Marketing 2.0 is a natural outgrowth of Web 2.0 as it refers to the transformation of marketing
resulting from the network effect of the Internet. Marketing 2.0 represents a dramatic shift in
marketing to account for customers researching and buying goods and services independent of advertising
and marketing campaigns and messages. With broadband as the new utility in the household and at work,
customers now make decisions on their own terms, relying - in seconds - on friends, family, colleagues,
and other trusted networks to form opinions.
Where traditional advertising and marketing is based on key messages and support points in an attempt to
force a purchase decisions, Marketing 2.0 is based on authentic, real content used to fuel conversations
and purchase decisions in a manner that allows the customer to draw their own conclusions. Traditional
media may be used in Marketing 2.0 - online and offline - but media is used to talk about content, not
brand or product positioning. "Creative concepts" are left behind in favor of "content concepts."

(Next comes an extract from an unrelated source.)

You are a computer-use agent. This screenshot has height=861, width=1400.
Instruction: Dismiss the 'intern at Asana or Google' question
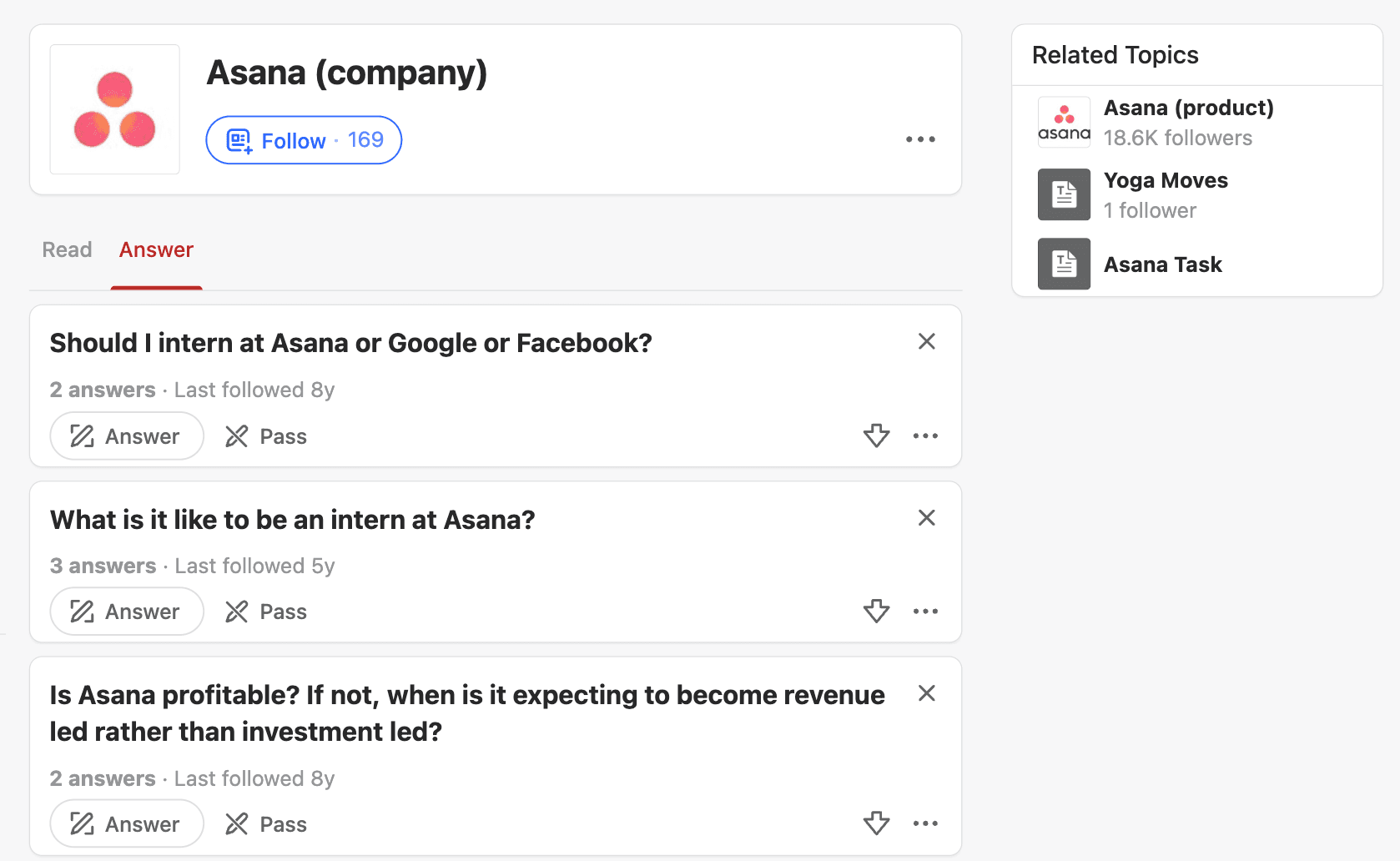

This shift has dramatic implications for how marketing gets created. For marketing agencies - the
communications consultants to their clients - it means relying on a different process, skills, and set
of deliverables in order to brand, engage, and sell to customers. The process puts content front and
center as the means to engage the market. Required skills now include editorial, documentary, gaming,
and other content-related capabilities rather than copywriting, art direction, and creative direction.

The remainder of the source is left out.